La cordillère des Andes, le jeu de latitude versus l’altitude, le climat sec et continental avec peu de précipitations, le contrôle de l’eau, l’amplitude thermique… tous ces éléments et bien d’autres se combinent pour créer l’unicité des vins argentins.
* à titre comparatif : le 38oS au 42oS incluent aussi les région viticoles de la Bay of Plenty jusqu’au Nord de la région de Canterbury (Waipara) en Nouvelle-Zélande.
**à titre comparatif : Bordeaux (France) reçoit entre 850mm et 1000mm de pluie annuellement, Napa Valley (États-Unis) reçoit entre 500mm et 650mm de pluie annuellement, Rioja (Espagne) reçoit entre 300mm et 500mm de pluie annuellement.
Les assemblages
Bien que la production argentine soit axée sur des vins issus d’un monocépage, quelques bodegas se distinguent par leurs vins d’assemblage. En voici quelques-uns :
À découvrir : Mendoza ‘Gran Lurton Bianco’ Bodega Piedra Negra (25,95$) Code SAQ : 12461939
Friulano 80%, Chardonnay 10%, Pinot Gris 5%, Viognier 5%
Le friulano est fermenté et élevé sur lies en barrique développant des arômes de brioche, de crème pâtissière et de beurre frais. Sur la pêche blanche et la pomme jaune avec une pointe de vanille.

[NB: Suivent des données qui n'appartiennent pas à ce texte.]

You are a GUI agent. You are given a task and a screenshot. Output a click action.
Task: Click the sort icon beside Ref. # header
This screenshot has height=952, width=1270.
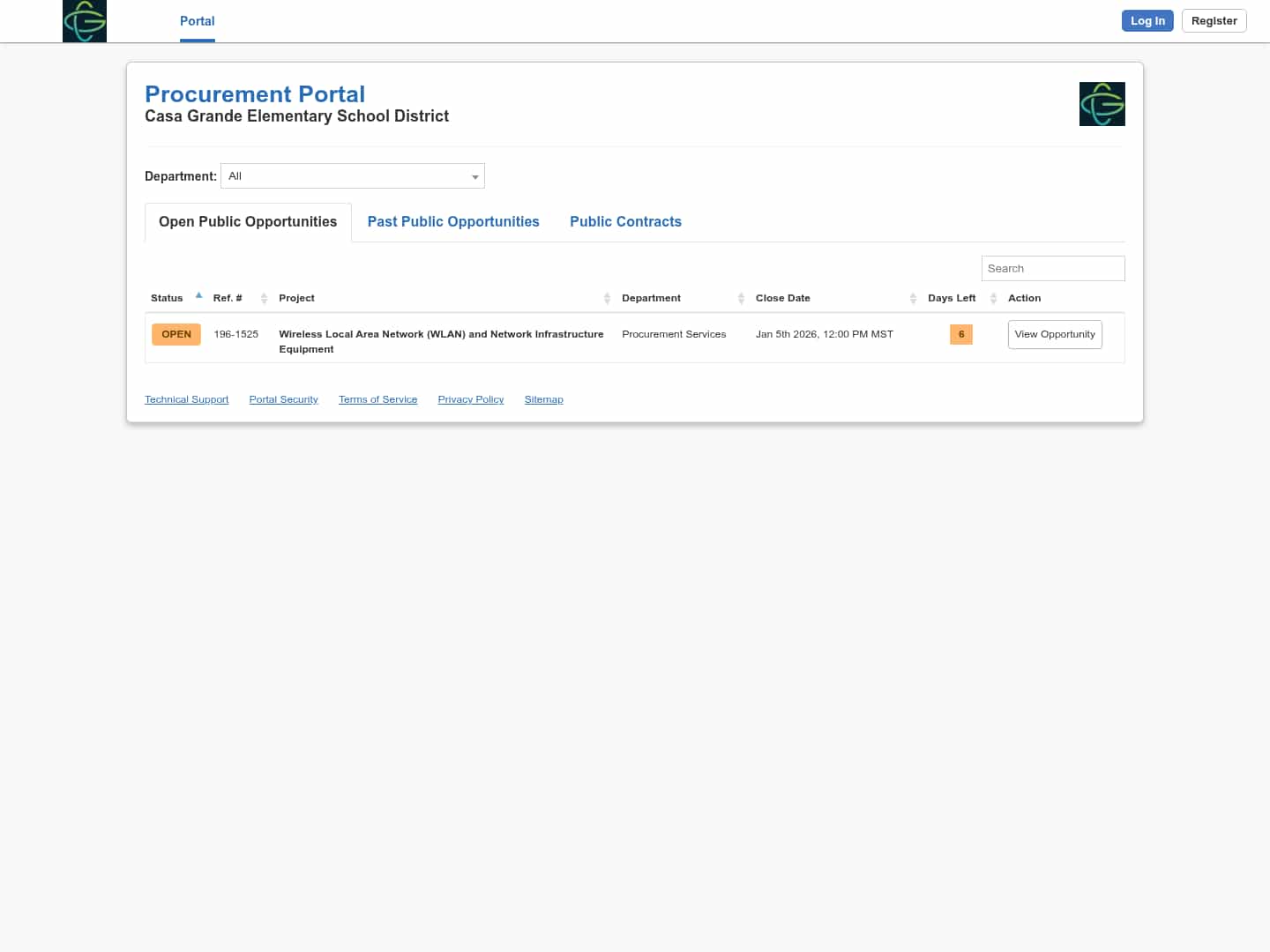tap(264, 298)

Fantastique avec votre poitrine de poulet juteuse aux ananas grillés avec une sauce au beurre d’arachides sur lit de riz blanc au beurre.
À découvrir : Patagonia Malbec ‘A Lisa’ 2015, Bodega Noemia (28$) Code SAQ : 11517460
Malbec 90%, Merlot 9%, Petit verdot 1%
Aux accents de framboises et de mûres, un soupçon de violette et des tannins souples et présents qui nous rappelle son passage en barrique.
S’agence à merveille avec un magret de canard, demi-glace à la cerise accompagné d’une purée de pomme de terre et topinambours.
À découvrir : Valle de Uco Mendoza ‘colección’ 2012, Cuvelier los Andes (27,75$) Code SAQ : 12921878
Malbec, Merlot, Syrah et Cabernet sauvignon
Un vin dense sur des arômes de cerises noires et de mûres fraîches, de cacao et de cannelle et un soupçon de fumée. Une acidité rafraîchissante et des tannins présents et fermes qui pourrait bénéficier d’aération (passer en carafe 15 à 20 minutes avec le souper). Possède toutes les qualités d’un bon vin de garde (à boire d’ici 2022).
Délectable avec un effiloché de porc sauce bbq fumée et poivrons rouges grillés servi sur nouilles croustillantes.
On se gâte avec : Mendoza ‘Quimera’ 2012, Achaval Ferrer à (59,75$) Code SAQ : 11314806
Assemblage de type bordelais (Malbec en prédominance, Cabernet Sauvignon, Cabernet Franc et Merlot)
Un vin costaud qui pourra vieillir quelques années pour assouplir ses tannins (à boire d’ici 2025). Mélangeant la minéralité organique et inorganique (terre battue et graphite), il s’ouvre sur des arômes de bleuets et de cassis avec une touche de romarin.
Vous séduira avec une longe d’agneau sur orge perlé, accompagnée d’une poêlée de champignons et bettes à carde, complétée par un jus de veau à la datte.